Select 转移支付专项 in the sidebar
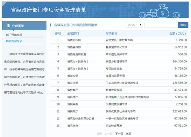The image size is (191, 137). coord(14,41)

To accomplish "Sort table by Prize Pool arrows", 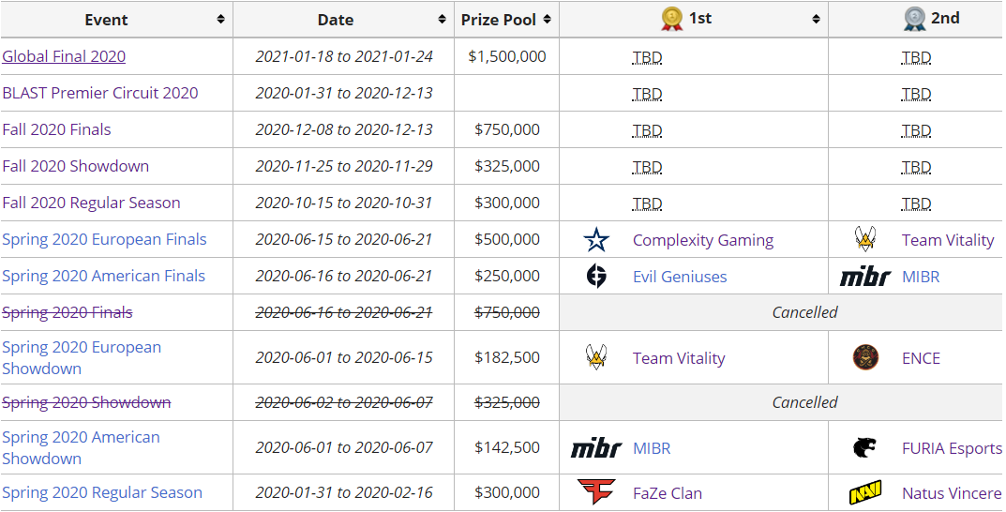I will point(547,20).
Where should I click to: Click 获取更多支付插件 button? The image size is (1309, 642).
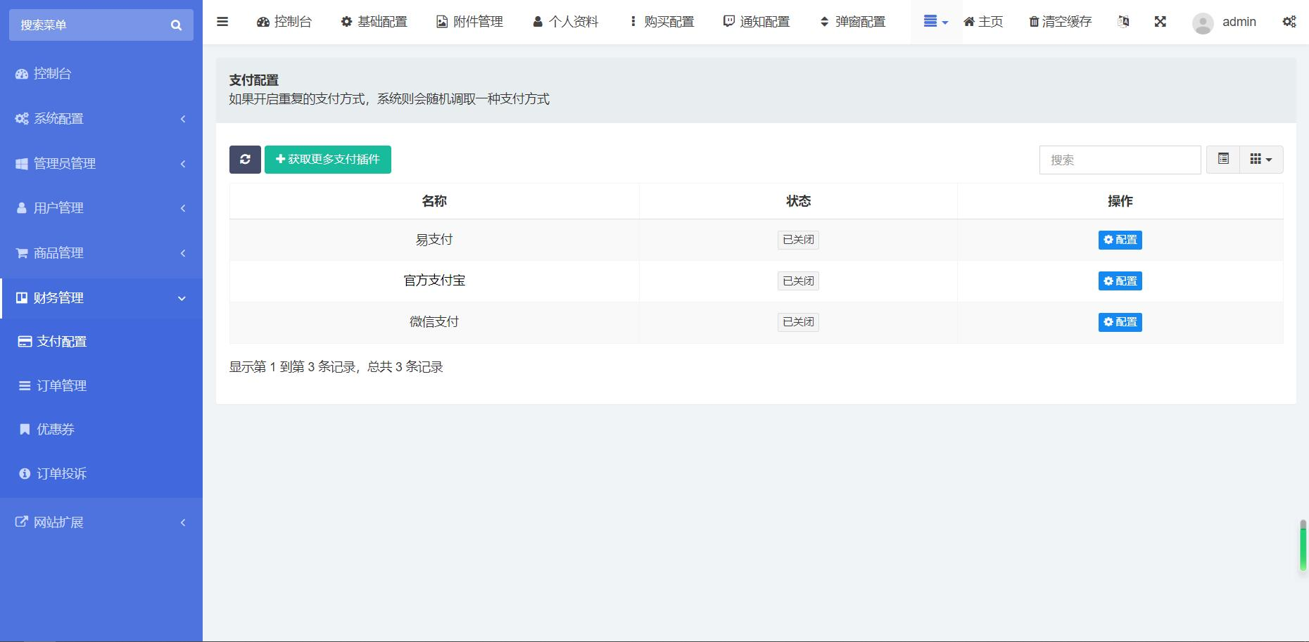(328, 160)
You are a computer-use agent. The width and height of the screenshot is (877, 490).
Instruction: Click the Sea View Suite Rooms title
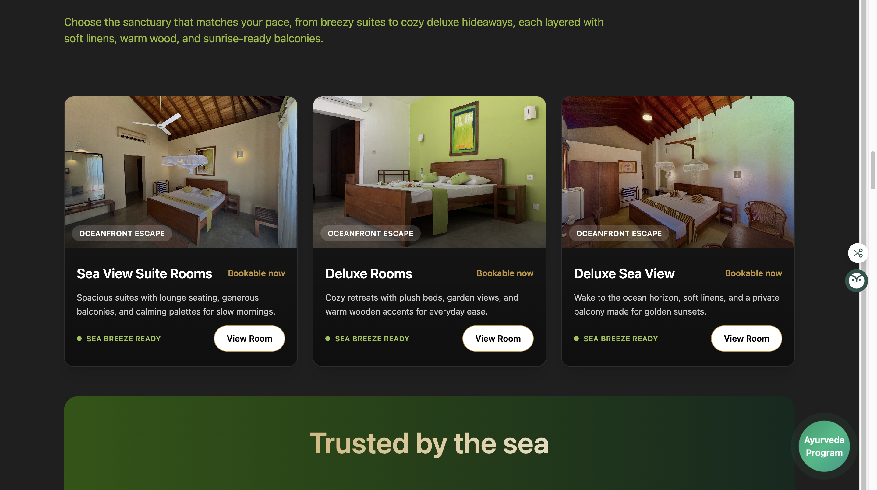(x=144, y=274)
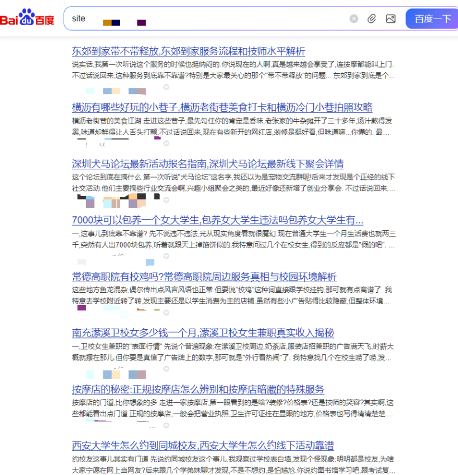The height and width of the screenshot is (475, 458).
Task: Open the 横沥有哪些好玩的小巷子 result
Action: point(222,107)
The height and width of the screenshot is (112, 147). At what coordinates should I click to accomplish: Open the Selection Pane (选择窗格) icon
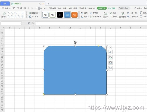click(122, 13)
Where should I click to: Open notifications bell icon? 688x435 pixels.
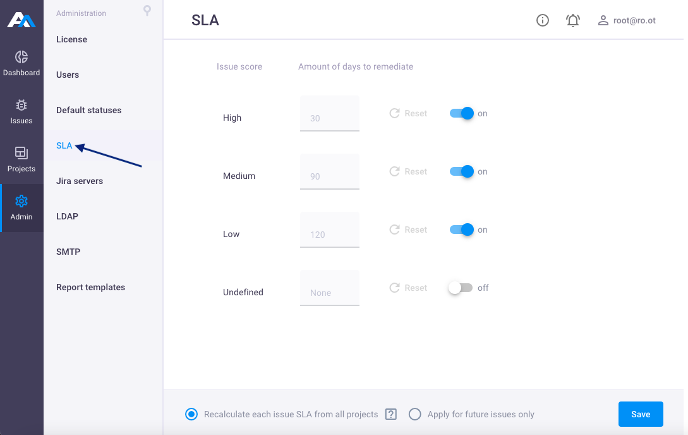[x=572, y=20]
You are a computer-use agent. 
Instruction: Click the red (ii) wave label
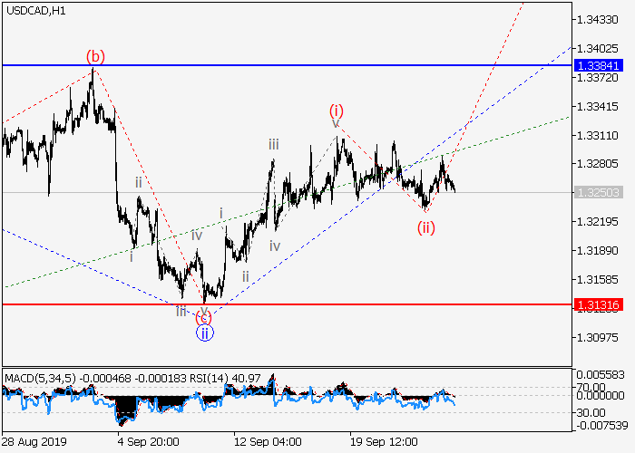click(x=425, y=227)
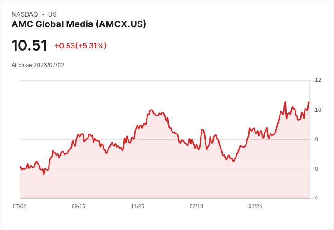Click the 09/15 date axis label
334x230 pixels.
coord(79,206)
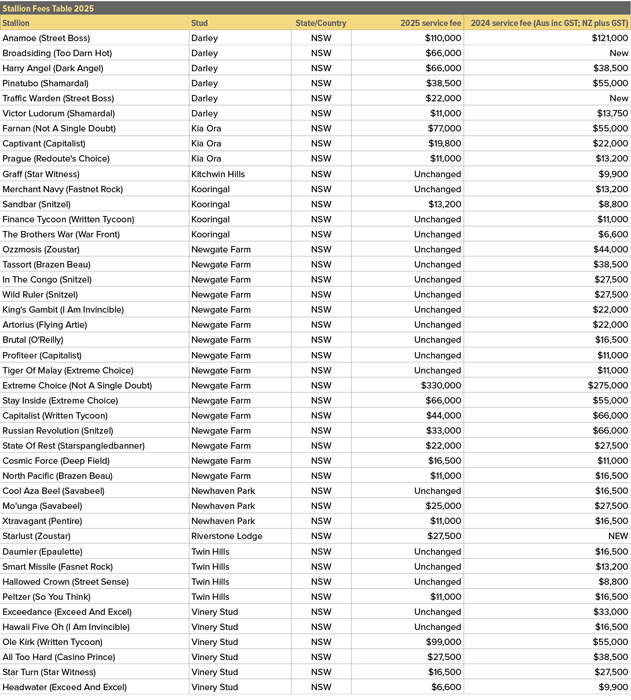
Task: Select the Russian Revolution (Snitzel) row name
Action: point(58,431)
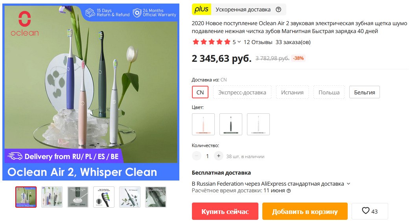Click the help question mark near Ускоренная доставка
This screenshot has height=223, width=411.
pyautogui.click(x=278, y=10)
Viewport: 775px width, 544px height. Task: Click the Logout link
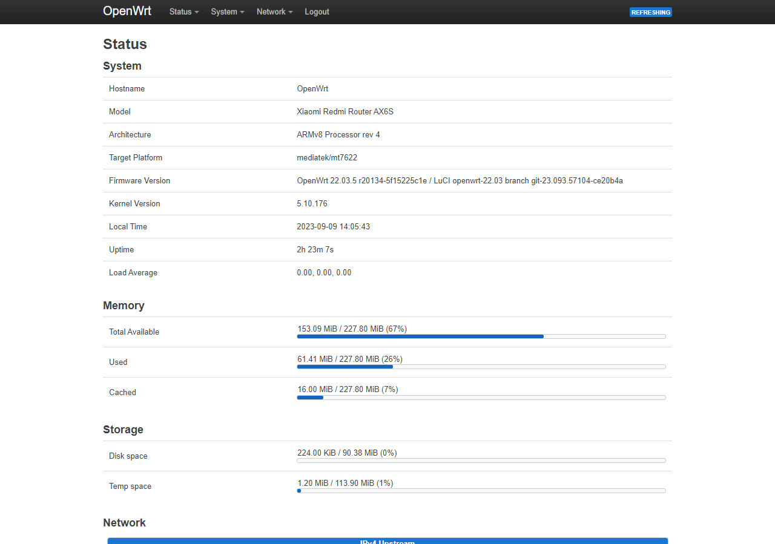317,12
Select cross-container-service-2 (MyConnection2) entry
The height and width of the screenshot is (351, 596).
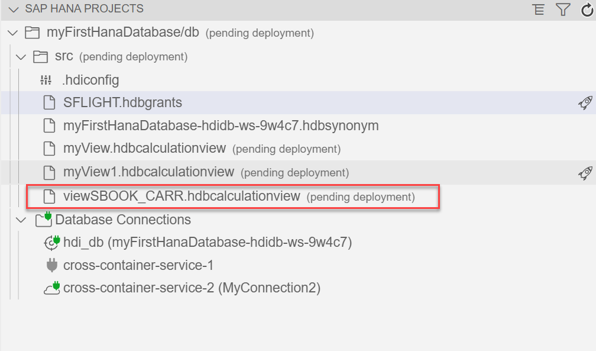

----------

__What needs to be done__. Would you copy each line of the records that contains "computer"?

__Result__.
You are a computer-use agent. The width and height of the screenshot is (877, 490).
You are a computer-use agent. 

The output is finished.